§ Extract

How do you develop such an education program? Take a lesson from your local elementary school, which divides content into separate subjects that educate students from the ground up. Your training program should work the same way.
Here are five classes that will structure your content for data literacy: reading, art, writing, arithmetic, and science.
The first class you’ll teach is reading -- reading and comprehending the data , that is.
If you observe how the education system teaches reading, you will notice that teachers follow a pattern. They start by teaching children words and then they move on to sentences. Once children master the basics of reading and comprehending words and sentences, reading takes on a whole new life, and the focus moves to the identification of themes and patterns -- ultimately leading to children creating their own stories to share with others.
This instructional pattern is the same with data literacy. The first skill you need to teach is how to read data, which includes teaching how to consume the individual data element and make sense of it. It also includes teaching how to identify the difference between categorical, interval, and ordinal data, and how to combine data elements to represent series or patterns. Teaching this skill is the data equivalent of teaching a child how to get meaning from words and sentences.
Once your user base is comfortable with the basics of reading data, then comes the next step -- data storytelling. Users show mastery of this skill when they can spot patterns in the data and combine them with their contextual knowledge of the business to explain what the data means to their peers. As they form narratives from the data, they can effectively communicate with other stakeholders across the business, and the conversation can move from what is happening with the business to a conversation about what should happen with the business and how to achieve that state.
The next class to teach is art -- both art creation and art interpretation.
Like reading, the educational system is a great model of how children learn about art. In schools, teachers start by teaching kids to do and then evolve to teaching them how to interpret what others are trying to convey through their art.
To start your course, you will need to train your users on how the elements of design are used to communicate data patterns. Charts, graphs, and dashboards are common artistic delivery mechanisms. Instruction will include demonstrating how different elements (such as color, gradient, line, direction, shape, size, and position) can be used independently to represent data or how they can be combined to compactly represent data in ways that words and numbers require much more space to do, as well as being harder to consume.
Once they have mastered the basic design elements, the next step is to teach users how to interpret the results they receive from the analytics team. Your users will likely spend more time consuming this data art than they will creating it -- and the better they are at this skill, the better prepared they will be to utilize the analytics your team delivers. As they take the basics they have learned about the elements of design and how these elements communicate what is happening in the data, they will be able to monitor the health of the business by observing and interpreting your charts, graphs, and dashboards.
The third subject to teach is writing. Writing is about quantifying, in words, ideas to facilitate communication.

§ Source excerpt
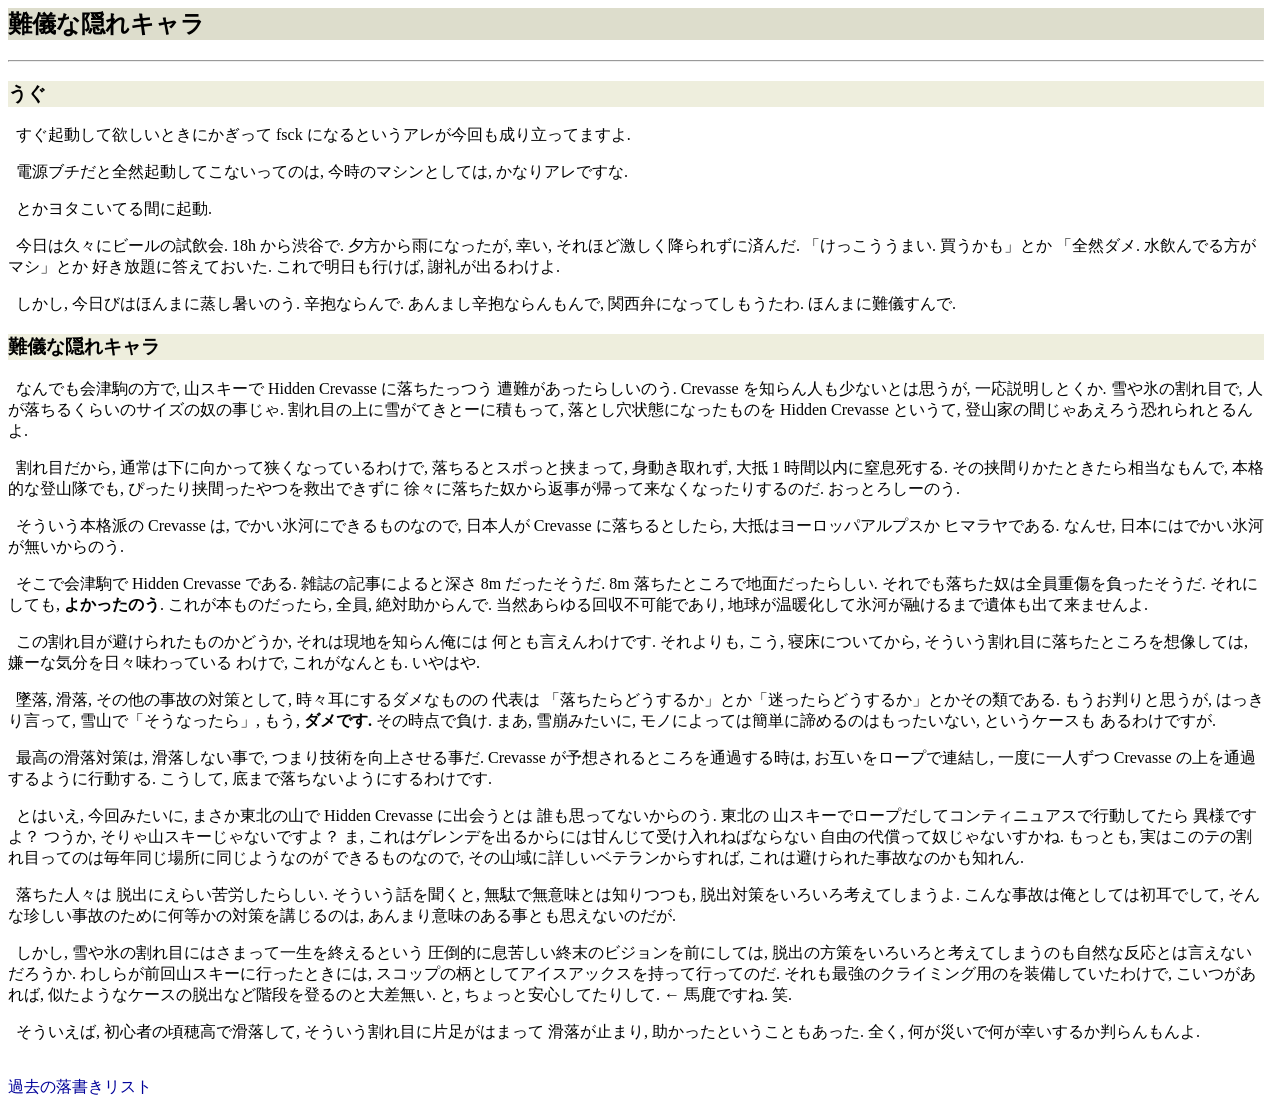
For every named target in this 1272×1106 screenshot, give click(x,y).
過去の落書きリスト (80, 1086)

§ Challenge A
Return the part of the training-program passage that begins with the words "Like reading, the" and ends with "harder to consume.".
§ Challenge B
How does the training-program passage go on after its last sentence? Write the next part.

§ Task result A
Like reading, the educational system is a great model of how children learn about art. In schools, teachers start by teaching kids to do and then evolve to teaching them how to interpret what others are trying to convey through their art.
To start your course, you will need to train your users on how the elements of design are used to communicate data patterns. Charts, graphs, and dashboards are common artistic delivery mechanisms. Instruction will include demonstrating how different elements (such as color, gradient, line, direction, shape, size, and position) can be used independently to represent data or how they can be combined to compactly represent data in ways that words and numbers require much more space to do, as well as being harder to consume.

§ Task result B
Because your business users are experts in their respective domains and your analytics team members are not, it is important that your users be able to communicate their needs clearly and effectively. To facilitate successful communication between the teams, you need to train your users to develop requirements in a way that makes two things evident:
- Users must explain key assumptions and constraints within the business that will have a bearing on how the analytics team develops solutions
- Users must describe what success looks like for the delivered analytics results
Your goal in this course is help your users learn to define and structure good business requirements and learn how to develop effective success criteria for these requirements.
Successful instruction would include providing them with both good and bad examples of requirements, analyzing the components of what differentiates a good from a bad requirement, and having them practice creating requirements of their own to improve their overall effectiveness.
The fourth class is arithmetic or mathematics.
In the education system, mathematics is a fundamental subject taught at every grade level. Each year builds on the year before. Students start with very basic concepts and build upon those year after year until they arrive at higher levels of mathematics. Even moving from primary to secondary and ultimately to college-level education, this trajectory of building on the concepts previously learned to move into higher levels is the norm.
As organizations implement analytics, they utilize all levels of mathematics to extract information from data, but not everyone in the organization needs to understand all aspects of mathematics at the same level. The data analytics team can retain the more advanced elements, but your users do need to have a solid understanding of the basics of mathematics and understand enough of what the analytics team is doing to have confidence in the results.
As the analytics you deliver is the culmination of multiple steps in the ETL process (each with different mathematical transformations), your users need to understand the basics of what these transformations look like and what they do. This understanding builds trust and confidence in the results.
In this course, you can focus on teaching your user base the fundamentals of statistics, such as mean, median, standard deviation, and z-score. Many people have had exposure to these concepts through schooling, but a refresher course on a subject they might not frequently be using can be helpful. You can also review the basics of algebra and geometry, if these methods can help your user base to be more effective at their jobs.
In addition to the basic mathematical transformations performed on the data, you will also want to cover higher order transformations, including such areas as probability and time-based series forecasting, at least at a conceptual level.
As the organization moves into advanced analytics and machine learning, your users need to understand theoretically how these algorithms work to convert data into predictions. The more your users view these processes as a black box, the more distrust they will have of them and suspect the validity of the results. They don’t need to leave this course understanding the intricacies of how to do the math behind these algorithms. Instead, having a basic understanding of how decision trees, neural networks, k-means clustering, or other methodologies work can give them confidence that the analytics team is meeting their business objectives. What topics you teach will be related to the algorithms you use in your analytics and the needs of your business users.
The last course on the docket is science.
As advanced analytics becomes more prevalent as a method of solving complex business problems, organizations are adopting data science practices at an increasing rate. One of the fundamentals of data science is the ability to apply the scientific method to the process of extracting value from data.
The scientific method includes creating a hypothesis, running tests against the hypothesis, and validating the test results. The data analytics team needs to work jointly with end users to determine a reasonable hypothesis and to validate the results to evaluate their accuracy and integrity. Instructing users about this process can help bridge the gap to success.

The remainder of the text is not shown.